TEKS
Pasar Bunga dan Pasar Burung Bratang, Surabaya
Semerbak bunga di Sudut Pasar Bratang Di pasar bunga ini, Alim Markus dan Bambang DH, kerap belusukan tanpa banyak yang…
Semerbak bunga di Sudut Pasar Bratang
Di pasar bunga ini, Alim Markus dan Bambang DH, kerap belusukan tanpa banyak yang tahu. Sekilas tak ada yang berbeda dilihat dari depan, dibandingkan dengan pusat-pusat penjualan tanaman hias lain yang ada di Kota Pahlawan ini. Aneka tanaman hias ditata rapi di depan emperan stand-stand yang menghadap ke jalan Bratang Binangun itu. Warna-warni daun dan bunga sungguh memikat, ditambah hijau daun yang sejukkan mata.
Ini belum seberapa, sebelum kita masuk ke area pasar yang mulai berkembang di tahun 90-an itu. Ada suasana berbeda ketika kita sudah berada di dalam sana. Melintasi setiap lorong dengan alas batu paving dengan lebar sekitar 50 sentimeter. Di kanan kirinya bunga dan tanaman bejajar rapi. Aroma khas beberapa bunga menebar bersama dengan senyum ramah para pedagang menyambut mereka yang datang.
Pilih-pilih bunga sesuai kebutuhan akan puas, sebab di sana pasti ada. Mulai dari bunga hias, tanaman toga hingga tanaman perdu yang mampu hadirkan teduh juga ada. Di atas lahan lebih dari 2400 meter persegi, yang berada di sebelah Barat pasar Bratang di sana para pedagang bunga berkumpul. Dari sisi usaha, pasar bunga Bratang dari tahun ke tahun menunjukkan kemajuan.
Dan ini diimbangi oleh para pedagang yang tidak lupa menunaikan kewajibannya terhadap PD Pasar Surya, sebagai pengelola. Lebih dari 200 stand berukuran 3×4 meter yang ada di sana. Dan lebih dari 65 orang pedagang bunga bermukim dan menjalankan bisnisnya.
Pada sebuah kesempatan, Mossaik bertemu dan berbincang dengan ketua paguyuban pedagang bunga Bratang. Subandri, pria kelahiran Batu, Malang, ini mengaku mulai pindah ke tempat ini sekitar tahun 1980-an. Kisahnya, ketika pertama kali ditempati, pasar bunga Bratang merupakan lahan alternatif yang dipilih oleh sekitar lima orang pedagang bunga yang semula menempati pasar bunga Kayun. Subandri adalah salah seorang diantaranya.
Menurut pria 45 tahun ini, mereka harus pindah karena semata alasan pengembangan usaha. Ada kendala yang butuh segera dicarikan solusi ketika mereka di pasar bunga Kayun. Di sana mereka tidak bisa mendatangkan tanaman dalam jumlah yang besar. “Kalau pedagang akan mendatangkan tanaman hingga 2-3 truk sangat tidak mungkin, karena lahannya sempit,” jelasnya. Sebab itu mereka merasa harus mendapatkan tempat lain yang lebih representatif. Kemudian didapatlah pasar Bratang, yang ketika itu masih belum seperti yang ada sekarang.

Catatan untuk menemukan item yang ditampilkan
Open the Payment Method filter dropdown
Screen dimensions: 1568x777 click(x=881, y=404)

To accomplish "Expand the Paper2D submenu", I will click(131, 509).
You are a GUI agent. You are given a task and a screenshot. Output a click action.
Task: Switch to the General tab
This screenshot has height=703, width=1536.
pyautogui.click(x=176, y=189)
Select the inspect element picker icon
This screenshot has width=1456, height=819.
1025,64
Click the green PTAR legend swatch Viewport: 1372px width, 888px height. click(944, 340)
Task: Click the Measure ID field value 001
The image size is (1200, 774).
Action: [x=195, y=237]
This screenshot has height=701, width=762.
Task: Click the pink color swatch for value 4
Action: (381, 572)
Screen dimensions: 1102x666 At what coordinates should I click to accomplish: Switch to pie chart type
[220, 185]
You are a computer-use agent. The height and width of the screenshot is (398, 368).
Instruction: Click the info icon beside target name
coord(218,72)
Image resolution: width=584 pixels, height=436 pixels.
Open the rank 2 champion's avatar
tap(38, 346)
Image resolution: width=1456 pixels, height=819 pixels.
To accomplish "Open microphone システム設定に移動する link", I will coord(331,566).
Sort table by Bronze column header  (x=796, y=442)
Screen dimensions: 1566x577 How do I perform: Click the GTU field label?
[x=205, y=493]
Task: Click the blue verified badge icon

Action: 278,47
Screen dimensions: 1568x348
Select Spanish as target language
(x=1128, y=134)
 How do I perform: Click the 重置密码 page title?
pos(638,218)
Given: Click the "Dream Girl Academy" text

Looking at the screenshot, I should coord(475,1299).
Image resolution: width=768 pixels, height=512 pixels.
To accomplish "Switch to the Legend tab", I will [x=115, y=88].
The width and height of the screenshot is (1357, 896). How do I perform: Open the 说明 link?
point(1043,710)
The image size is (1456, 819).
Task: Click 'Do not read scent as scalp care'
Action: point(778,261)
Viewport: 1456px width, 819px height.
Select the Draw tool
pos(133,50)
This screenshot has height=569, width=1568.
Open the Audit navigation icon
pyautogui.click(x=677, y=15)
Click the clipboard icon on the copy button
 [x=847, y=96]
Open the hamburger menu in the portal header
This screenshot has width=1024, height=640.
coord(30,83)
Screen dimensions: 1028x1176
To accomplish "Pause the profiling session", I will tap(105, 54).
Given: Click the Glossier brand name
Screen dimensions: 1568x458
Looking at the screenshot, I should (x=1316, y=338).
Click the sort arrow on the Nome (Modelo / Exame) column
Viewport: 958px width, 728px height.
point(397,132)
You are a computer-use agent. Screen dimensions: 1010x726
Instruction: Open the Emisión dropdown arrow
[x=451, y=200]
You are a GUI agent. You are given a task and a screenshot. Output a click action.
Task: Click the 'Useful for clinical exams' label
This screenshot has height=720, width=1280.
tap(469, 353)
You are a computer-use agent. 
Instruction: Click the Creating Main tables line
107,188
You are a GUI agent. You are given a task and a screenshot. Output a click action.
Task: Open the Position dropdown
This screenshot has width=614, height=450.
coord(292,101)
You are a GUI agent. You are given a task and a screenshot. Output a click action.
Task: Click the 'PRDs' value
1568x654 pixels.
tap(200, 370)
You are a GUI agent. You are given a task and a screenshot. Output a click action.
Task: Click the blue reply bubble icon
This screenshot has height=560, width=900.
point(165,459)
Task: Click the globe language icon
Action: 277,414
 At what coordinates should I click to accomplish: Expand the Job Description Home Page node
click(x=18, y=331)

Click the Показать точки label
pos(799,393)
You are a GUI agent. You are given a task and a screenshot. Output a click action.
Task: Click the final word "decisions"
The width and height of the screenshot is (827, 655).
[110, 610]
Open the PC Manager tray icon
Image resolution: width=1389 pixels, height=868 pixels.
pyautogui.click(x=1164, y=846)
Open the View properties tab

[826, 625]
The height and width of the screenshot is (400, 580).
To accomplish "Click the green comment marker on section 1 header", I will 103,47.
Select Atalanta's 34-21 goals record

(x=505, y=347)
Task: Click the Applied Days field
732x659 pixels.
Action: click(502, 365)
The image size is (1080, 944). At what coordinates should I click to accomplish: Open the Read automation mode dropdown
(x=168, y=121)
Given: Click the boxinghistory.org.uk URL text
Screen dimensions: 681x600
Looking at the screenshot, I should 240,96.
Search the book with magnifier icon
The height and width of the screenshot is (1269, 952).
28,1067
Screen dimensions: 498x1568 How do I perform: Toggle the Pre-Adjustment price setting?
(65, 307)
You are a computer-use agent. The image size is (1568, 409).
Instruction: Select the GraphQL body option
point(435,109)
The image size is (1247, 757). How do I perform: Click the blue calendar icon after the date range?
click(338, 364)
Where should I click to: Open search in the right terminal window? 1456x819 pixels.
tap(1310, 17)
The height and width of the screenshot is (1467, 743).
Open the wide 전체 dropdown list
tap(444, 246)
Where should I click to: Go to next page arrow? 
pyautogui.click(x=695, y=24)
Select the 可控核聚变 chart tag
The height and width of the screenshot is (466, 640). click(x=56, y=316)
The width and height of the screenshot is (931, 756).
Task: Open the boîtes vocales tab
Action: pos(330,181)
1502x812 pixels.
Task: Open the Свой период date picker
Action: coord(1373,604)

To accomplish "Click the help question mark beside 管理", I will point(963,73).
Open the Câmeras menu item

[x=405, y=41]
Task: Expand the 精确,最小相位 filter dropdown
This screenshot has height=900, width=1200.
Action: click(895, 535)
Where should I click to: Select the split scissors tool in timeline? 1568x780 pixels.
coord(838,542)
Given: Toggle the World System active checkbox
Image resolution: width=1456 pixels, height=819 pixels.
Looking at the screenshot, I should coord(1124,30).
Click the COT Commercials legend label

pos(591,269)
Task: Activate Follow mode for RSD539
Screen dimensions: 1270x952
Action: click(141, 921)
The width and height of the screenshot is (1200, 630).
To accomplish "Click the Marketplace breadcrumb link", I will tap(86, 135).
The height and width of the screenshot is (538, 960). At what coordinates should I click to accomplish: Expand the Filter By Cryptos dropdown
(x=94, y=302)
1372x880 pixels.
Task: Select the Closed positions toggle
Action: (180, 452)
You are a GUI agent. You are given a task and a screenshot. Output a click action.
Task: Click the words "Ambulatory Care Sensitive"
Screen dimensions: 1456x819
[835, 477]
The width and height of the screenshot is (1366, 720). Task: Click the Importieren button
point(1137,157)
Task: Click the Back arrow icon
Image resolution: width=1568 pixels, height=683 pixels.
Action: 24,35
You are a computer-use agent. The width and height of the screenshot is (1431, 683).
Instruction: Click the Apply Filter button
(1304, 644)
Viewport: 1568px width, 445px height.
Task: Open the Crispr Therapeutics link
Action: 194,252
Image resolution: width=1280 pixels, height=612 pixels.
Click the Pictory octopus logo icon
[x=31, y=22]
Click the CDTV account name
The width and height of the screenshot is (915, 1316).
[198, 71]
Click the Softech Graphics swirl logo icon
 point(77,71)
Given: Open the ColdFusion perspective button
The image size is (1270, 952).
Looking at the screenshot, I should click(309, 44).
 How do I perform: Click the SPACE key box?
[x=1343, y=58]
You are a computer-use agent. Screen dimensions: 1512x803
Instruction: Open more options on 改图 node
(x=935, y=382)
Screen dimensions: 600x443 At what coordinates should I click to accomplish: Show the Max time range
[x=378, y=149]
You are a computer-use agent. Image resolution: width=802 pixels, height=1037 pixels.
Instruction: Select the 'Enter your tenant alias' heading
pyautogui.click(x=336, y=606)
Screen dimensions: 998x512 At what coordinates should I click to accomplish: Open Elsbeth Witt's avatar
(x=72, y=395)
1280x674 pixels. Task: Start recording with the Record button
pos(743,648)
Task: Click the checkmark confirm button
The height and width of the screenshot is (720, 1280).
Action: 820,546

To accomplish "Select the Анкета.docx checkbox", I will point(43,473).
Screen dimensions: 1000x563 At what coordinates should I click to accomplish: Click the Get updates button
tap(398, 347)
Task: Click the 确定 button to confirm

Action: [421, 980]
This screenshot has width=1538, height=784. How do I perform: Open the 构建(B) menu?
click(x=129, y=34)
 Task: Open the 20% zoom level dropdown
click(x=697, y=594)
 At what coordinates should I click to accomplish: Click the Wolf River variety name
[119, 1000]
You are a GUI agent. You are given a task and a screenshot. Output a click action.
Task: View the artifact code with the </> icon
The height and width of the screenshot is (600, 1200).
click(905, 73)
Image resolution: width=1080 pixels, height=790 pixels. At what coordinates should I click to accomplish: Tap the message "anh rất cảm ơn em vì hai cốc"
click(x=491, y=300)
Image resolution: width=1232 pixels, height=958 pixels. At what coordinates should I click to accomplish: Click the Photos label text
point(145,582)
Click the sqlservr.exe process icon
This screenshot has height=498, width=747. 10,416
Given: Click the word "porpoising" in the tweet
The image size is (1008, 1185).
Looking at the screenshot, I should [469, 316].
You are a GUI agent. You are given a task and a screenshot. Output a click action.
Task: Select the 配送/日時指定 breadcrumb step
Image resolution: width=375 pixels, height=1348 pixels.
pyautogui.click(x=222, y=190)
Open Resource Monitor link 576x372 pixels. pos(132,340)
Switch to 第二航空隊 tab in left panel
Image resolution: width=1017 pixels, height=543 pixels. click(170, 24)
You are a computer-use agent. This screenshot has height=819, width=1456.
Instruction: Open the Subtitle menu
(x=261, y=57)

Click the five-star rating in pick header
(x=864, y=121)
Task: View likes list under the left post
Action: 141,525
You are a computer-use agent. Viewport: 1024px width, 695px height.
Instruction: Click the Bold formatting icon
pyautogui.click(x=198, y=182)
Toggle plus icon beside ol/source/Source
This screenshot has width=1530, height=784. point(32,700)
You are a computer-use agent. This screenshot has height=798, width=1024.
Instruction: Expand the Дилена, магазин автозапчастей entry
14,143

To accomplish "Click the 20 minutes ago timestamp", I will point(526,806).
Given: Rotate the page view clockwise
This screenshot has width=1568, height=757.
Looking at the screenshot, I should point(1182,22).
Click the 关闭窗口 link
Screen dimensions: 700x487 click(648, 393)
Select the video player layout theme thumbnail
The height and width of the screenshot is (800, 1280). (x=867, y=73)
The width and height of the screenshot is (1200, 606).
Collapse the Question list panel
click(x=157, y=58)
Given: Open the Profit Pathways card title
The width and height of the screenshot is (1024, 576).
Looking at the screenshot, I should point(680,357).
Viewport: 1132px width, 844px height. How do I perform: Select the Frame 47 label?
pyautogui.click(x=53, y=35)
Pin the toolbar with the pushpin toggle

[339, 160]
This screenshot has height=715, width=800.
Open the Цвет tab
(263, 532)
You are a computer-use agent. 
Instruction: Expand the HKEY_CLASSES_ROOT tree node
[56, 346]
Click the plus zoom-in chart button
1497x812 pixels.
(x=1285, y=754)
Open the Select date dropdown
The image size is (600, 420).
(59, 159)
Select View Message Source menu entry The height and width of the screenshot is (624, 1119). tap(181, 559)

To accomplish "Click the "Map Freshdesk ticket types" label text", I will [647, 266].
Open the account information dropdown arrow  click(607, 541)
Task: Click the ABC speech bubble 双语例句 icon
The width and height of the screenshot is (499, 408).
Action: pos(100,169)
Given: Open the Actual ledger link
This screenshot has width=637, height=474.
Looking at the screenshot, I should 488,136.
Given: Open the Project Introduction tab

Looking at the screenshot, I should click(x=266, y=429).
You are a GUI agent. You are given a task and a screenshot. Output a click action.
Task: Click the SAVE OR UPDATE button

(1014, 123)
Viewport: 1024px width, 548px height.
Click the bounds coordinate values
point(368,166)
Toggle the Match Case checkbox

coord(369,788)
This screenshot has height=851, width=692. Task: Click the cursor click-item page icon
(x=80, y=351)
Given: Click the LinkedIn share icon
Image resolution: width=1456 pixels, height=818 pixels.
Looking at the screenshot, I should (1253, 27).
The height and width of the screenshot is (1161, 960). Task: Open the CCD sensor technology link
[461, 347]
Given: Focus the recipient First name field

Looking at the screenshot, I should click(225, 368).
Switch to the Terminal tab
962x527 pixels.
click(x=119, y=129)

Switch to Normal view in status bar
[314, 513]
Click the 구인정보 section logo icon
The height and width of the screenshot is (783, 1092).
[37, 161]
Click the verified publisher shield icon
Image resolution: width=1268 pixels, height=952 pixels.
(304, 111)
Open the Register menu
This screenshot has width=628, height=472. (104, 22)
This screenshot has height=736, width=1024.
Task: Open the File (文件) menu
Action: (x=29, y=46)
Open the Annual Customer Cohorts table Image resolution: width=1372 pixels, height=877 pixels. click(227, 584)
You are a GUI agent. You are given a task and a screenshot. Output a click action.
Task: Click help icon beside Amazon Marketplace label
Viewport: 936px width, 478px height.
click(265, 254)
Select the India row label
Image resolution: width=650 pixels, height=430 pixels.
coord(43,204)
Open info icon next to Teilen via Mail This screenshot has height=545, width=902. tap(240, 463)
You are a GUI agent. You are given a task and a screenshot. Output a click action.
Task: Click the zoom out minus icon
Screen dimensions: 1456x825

INSTRUKSI TERTULIS 1
Ubah "tanaman hias" menjadi "tanaman pot" pada bagian teks tentang Pasar Bunga Bratang mulai dari "Pasar Bunga dan" sampai dengan "yang sejukkan mata.", lalu tuliskan bagian itu kembali.
INSTRUKSI TERTULIS 2
Tolong lanjutkan teks tentang Pasar Bunga Bratang mulai dari kalimat terakhirnya.

JAWABAN TERTULIS 1
Pasar Bunga dan Pasar Burung Bratang, Surabaya
Semerbak bunga di Sudut Pasar Bratang Di pasar bunga ini, Alim Markus dan Bambang DH, kerap belusukan tanpa banyak yang…
Semerbak bunga di Sudut Pasar Bratang
Di pasar bunga ini, Alim Markus dan Bambang DH, kerap belusukan tanpa banyak yang tahu. Sekilas tak ada yang berbeda dilihat dari depan, dibandingkan dengan pusat-pusat penjualan tanaman pot lain yang ada di Kota Pahlawan ini. Aneka tanaman pot ditata rapi di depan emperan stand-stand yang menghadap ke jalan Bratang Binangun itu. Warna-warni daun dan bunga sungguh memikat, ditambah hijau daun yang sejukkan mata.

JAWABAN TERTULIS 2
Kalau mengingat waktu pertama kali ditempati, tutur Subandri, sangat jauh dari layak. Bayangkan didepannya masih berupa tumpukan sampah, yang tidak lain adalah tempat pembuangan sampah sementara dari masyarakat sekitar. Menimbulkan pandangan kurang bagus dan bau yang tidak sedap. “Orang jual makanan saja enggan lewat di depan situ,” kisah Subandri.
Jadi di situ dulu adalah sarang bau, lalat, sampai hama, semua kumpul jadi satu. Dan temyata, kondisi itu juga sangat tidak cocok untuk tanaman. Dan yang pasti tidak akan mampu memberikan kenyamanan bagi pengunjung. Seiring perjalanan waktu, dan peran serta pemerintah yang juga intens memberikan perhatiannya terhadap setiap pengembangan setiap sisi kota. Maka perubahan demi perubahan pun terjadi. Lahan yang semula tempat pembuangan sampah, sekarang sudah berubah menjadi gedung dan bangunan.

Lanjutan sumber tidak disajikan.